--- Begin Input ---
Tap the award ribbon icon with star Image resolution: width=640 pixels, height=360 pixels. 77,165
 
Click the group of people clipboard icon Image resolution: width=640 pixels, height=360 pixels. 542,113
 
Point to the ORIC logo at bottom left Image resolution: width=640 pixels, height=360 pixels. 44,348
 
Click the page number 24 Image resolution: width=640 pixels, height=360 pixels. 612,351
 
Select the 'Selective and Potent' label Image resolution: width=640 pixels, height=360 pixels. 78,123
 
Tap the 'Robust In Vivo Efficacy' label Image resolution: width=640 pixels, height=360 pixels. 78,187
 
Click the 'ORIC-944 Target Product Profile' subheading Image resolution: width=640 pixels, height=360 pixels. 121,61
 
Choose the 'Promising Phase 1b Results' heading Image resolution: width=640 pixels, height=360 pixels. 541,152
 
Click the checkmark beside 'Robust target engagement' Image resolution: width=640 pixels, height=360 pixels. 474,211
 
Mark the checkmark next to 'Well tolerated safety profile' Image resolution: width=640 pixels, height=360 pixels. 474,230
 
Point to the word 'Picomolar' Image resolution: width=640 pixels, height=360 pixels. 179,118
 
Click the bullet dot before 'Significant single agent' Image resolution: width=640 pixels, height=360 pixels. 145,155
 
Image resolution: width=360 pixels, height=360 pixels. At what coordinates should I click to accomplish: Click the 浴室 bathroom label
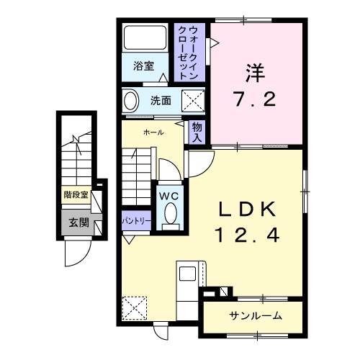(x=143, y=66)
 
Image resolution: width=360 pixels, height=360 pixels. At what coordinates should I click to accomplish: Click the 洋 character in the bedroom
(x=254, y=74)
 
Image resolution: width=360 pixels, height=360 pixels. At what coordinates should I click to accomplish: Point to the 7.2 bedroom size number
(x=254, y=99)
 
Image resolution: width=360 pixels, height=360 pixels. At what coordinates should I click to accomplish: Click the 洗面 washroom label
(x=161, y=101)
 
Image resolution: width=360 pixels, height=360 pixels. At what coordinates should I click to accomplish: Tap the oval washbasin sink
(x=131, y=101)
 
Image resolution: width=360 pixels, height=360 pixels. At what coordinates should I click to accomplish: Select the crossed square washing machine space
(x=190, y=100)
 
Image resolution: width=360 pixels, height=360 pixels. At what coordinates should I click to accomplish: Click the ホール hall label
(x=153, y=132)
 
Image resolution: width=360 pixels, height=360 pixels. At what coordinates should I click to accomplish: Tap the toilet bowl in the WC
(x=171, y=214)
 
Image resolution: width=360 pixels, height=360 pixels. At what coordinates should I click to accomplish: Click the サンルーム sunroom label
(x=256, y=316)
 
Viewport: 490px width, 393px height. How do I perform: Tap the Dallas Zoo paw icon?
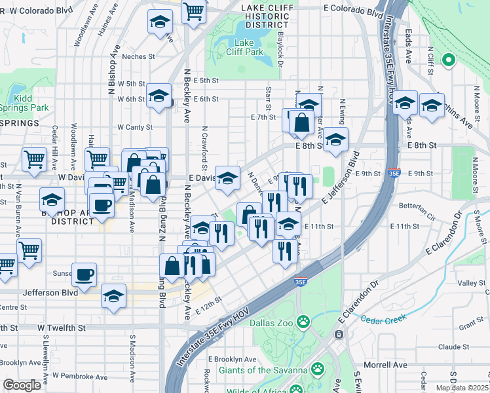303,322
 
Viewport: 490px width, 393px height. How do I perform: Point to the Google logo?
22,385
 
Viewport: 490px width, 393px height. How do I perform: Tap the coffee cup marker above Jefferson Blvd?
83,275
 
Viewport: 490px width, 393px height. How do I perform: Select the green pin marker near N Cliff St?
449,61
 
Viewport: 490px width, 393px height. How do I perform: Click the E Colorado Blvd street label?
353,12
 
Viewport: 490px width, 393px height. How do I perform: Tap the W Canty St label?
135,127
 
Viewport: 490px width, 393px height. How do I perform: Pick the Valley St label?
470,283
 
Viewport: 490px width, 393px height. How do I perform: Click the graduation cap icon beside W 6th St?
158,96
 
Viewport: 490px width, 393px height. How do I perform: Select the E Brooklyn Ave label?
233,360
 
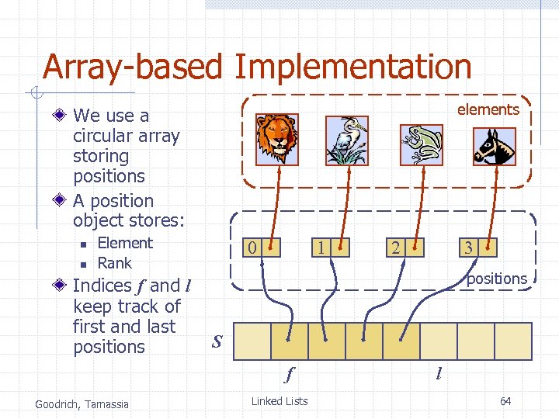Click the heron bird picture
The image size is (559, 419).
click(345, 140)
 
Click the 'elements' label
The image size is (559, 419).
click(488, 110)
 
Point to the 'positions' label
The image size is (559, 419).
click(496, 279)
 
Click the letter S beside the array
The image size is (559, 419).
click(217, 341)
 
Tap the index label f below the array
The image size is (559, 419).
click(289, 375)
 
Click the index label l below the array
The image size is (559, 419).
click(439, 375)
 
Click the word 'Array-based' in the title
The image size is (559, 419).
click(132, 68)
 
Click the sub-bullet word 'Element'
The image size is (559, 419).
click(125, 243)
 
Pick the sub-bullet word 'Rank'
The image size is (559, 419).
click(114, 263)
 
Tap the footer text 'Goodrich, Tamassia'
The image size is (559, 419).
click(82, 403)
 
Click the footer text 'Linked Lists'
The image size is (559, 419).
click(280, 401)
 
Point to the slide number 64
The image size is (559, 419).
click(505, 401)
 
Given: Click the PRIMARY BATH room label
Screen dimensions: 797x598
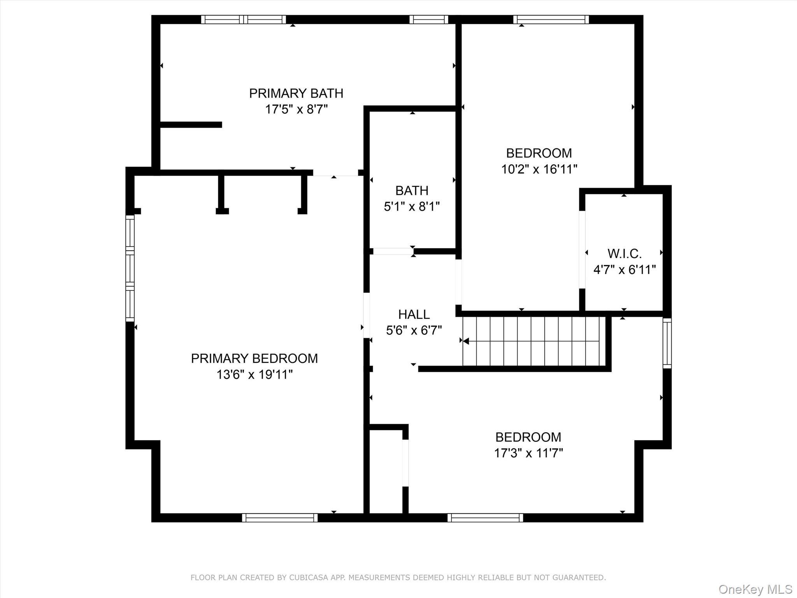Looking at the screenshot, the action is pos(296,93).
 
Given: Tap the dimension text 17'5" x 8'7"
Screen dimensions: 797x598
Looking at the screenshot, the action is pos(296,109).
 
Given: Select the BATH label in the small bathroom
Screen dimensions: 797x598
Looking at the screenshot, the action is pos(412,190).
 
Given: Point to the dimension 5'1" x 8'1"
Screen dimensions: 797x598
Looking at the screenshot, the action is pos(412,206).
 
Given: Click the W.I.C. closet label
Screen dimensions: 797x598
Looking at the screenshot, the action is pos(625,254).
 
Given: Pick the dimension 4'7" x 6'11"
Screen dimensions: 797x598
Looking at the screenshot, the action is pos(625,269).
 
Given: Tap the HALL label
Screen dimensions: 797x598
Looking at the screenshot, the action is pos(414,314).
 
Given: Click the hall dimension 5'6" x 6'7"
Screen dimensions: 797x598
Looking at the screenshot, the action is pos(414,330).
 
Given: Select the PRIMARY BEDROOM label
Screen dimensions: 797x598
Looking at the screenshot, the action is pos(254,358).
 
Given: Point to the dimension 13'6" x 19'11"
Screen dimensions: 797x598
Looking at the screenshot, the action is pos(254,375).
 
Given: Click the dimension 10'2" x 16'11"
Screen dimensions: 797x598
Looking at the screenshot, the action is pos(539,169).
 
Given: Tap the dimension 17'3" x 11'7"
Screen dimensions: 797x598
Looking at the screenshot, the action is pos(528,453).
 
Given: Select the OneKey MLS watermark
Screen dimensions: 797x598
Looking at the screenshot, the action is pos(755,589).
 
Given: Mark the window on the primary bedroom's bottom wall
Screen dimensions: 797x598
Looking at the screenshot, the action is pos(280,517).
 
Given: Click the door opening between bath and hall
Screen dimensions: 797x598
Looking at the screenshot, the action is pos(393,252).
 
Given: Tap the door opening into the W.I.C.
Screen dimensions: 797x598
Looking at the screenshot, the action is pos(582,250).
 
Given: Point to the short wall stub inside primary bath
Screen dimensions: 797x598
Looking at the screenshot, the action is pos(191,125).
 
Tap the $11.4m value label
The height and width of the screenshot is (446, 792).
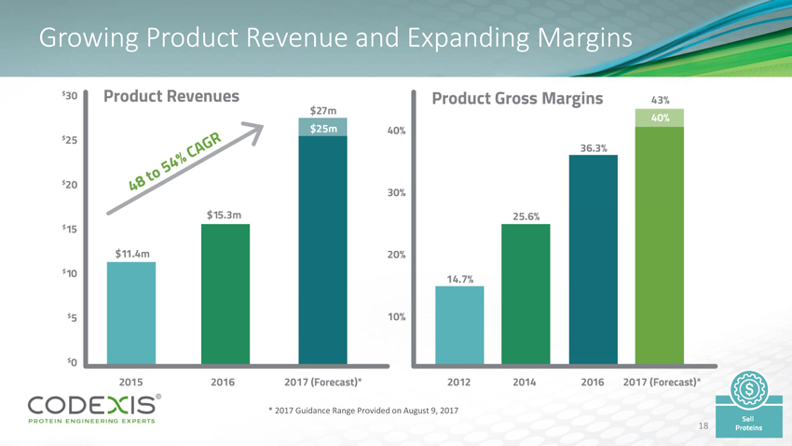coord(132,252)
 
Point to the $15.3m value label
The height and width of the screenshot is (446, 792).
coord(225,215)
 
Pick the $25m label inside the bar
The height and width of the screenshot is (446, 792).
coord(323,128)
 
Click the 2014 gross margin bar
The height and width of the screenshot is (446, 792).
coord(526,293)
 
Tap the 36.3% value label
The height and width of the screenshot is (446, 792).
coord(594,147)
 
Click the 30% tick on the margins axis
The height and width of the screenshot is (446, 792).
coord(396,193)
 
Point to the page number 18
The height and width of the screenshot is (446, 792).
coord(704,425)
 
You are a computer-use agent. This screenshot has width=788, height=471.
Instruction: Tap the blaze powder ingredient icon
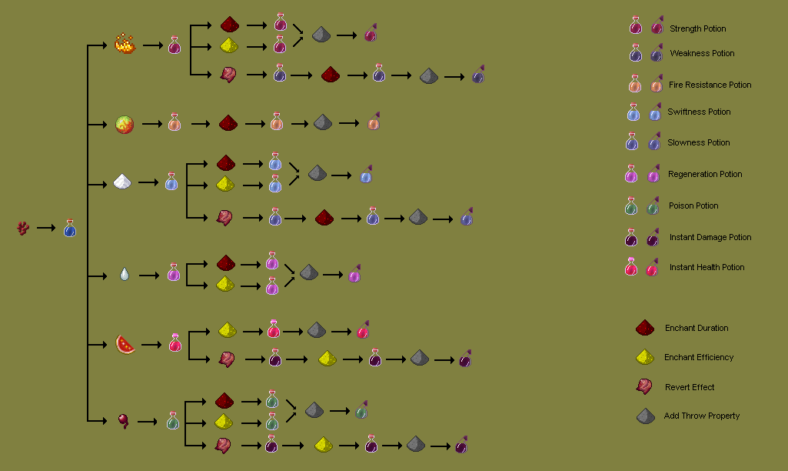click(125, 45)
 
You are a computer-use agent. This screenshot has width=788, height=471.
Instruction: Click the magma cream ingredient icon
click(125, 123)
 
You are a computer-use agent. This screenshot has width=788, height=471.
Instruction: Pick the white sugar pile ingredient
click(124, 182)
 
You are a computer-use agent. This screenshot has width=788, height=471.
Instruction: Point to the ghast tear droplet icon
click(125, 274)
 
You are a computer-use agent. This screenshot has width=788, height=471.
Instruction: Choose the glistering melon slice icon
click(125, 343)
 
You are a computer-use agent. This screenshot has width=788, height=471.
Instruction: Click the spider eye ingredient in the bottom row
click(123, 420)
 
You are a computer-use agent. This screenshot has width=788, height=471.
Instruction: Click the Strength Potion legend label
click(697, 28)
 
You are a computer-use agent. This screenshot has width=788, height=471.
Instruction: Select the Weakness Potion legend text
click(702, 53)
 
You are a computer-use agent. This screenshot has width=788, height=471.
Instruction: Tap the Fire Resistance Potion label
click(710, 85)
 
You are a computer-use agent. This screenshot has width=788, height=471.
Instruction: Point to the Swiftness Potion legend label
click(699, 112)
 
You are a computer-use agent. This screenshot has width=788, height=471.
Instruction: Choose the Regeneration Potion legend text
click(705, 174)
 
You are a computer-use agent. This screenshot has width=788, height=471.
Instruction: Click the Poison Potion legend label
click(693, 205)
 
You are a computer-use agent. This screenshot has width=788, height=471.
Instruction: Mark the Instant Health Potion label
click(707, 267)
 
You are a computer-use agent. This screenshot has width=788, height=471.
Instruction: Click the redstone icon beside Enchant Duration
click(644, 328)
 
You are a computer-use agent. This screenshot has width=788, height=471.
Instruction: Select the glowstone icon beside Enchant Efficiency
click(644, 357)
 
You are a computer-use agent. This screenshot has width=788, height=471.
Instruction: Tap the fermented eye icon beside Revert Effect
click(644, 386)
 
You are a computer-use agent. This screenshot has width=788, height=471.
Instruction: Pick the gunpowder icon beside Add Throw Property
click(645, 416)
--- End Input ---
**Problem to solve:**
Copy every line of the records from the line containing "Click the index label l below the array" through the line containing "click(505, 401)", both included, keeping the requests too, but raise each coordinate in the answers by 137.

**Finished exercise:**
Click the index label l below the array
The image size is (559, 419).
click(576, 512)
 
Click the word 'Array-based' in the title
The image size is (559, 419).
click(269, 205)
 
Click the sub-bullet word 'Element'
The image size is (559, 419).
click(262, 380)
 
Pick the sub-bullet word 'Rank'
The image size is (559, 419).
click(251, 400)
 
Tap the footer text 'Goodrich, Tamassia'
The image size is (559, 419).
click(219, 540)
 
Click the footer text 'Linked Lists'
The image size is (559, 419).
click(417, 538)
 
Point to the slide number 64
The image size is (559, 419).
click(642, 538)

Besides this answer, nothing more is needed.